2.2. Agc1CreERT2/CreERT2 Mice Are Characterized by Reduced Aggrecan Expression

As the expression level of aggrecan could crucially influence the phenotype, we have analyzed aggrecan mRNA and protein by quantitative RT-PCR and immunohistochemistry, respectively, in all genotypes. We have isolated total RNA from newborn rib cartilage (n = 3 for each genotype) and performed qPCR using Agc1-specific TaqMan probe. The mRNA expression was reduced to 74% and 64% of the control in Agc1CreERT2/+ and Agc1CreERT2/CreERT2 mice, respectively, indicating that insertion of the CreERT2 transgene into the 3´UTR affect total aggrecan gene expression in both homozygous and heterozygous knock-in animals (Figure 2A).

Figure 2.

Figure 2

Expression of aggrecan in cartilage of mice carrying the CreERT2 transgene. (A) relative gene expression of Agc1 in newborn rib cartilage primary chondrocytes of Agc1+/+, Agc1CreERT2/+ and Agc1CreERT2/CreERT2, mice. The mean values ± SD from three independent animals of each genotype are shown; (B) sagittal sections of the knee joint were stained with antibodies against aggrecan, collagen type II, and with Toluidine blue. n = 5 mice per genotype.
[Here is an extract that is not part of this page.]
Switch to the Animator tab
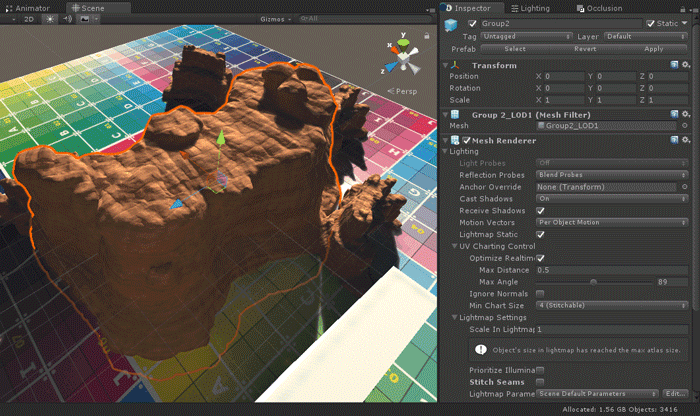(x=32, y=7)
Next, we performed immunohistochemical staining in knee joints of 6- and 12-month-old animals using antibody against mouse aggrecan core protein (Figure 2B). The articular cartilage of the femur and tibia showed strong, predominantly pericellular/territorial matrix localization of the aggrecan protein in Agc1+/+ mice at 6 and 12 months of age. In Agc1CreERT2/CreERT2 mice, aggrecan was greatly reduced at 6 and 12 months of age, whereas, in Agc1CreERT2/+ mice, aggrecan immunoreactivity was comparable to wild type at six months and decreased at 12 months. As the level of aggrecan core protein in the tissue correlates with the number of CS and KS chains, we also stained the knee joint sections with Toluidine blue at pH = 2.5 to detect sulphated glycosaminoglycans (sGAGs) (Figure 2B). The staining was intense in Agc1+/+ and Agc1CreERT2/+ cartilage, while the signal was reduced in Agc1CreERT2/CreERT2 cartilage. Expression of cartilage fibril component type II collagen in the articular cartilage was comparable in each genotype.

Taken together, our expression analyses confirmed that Agc1CreERT2/CreERT2 mice are hypomorph, characterized by reduced Agc1 RNA expression in primary chondrocytes isolated from newborn rib cartilage and greatly diminished aggrecan protein deposition in adult articular cartilage.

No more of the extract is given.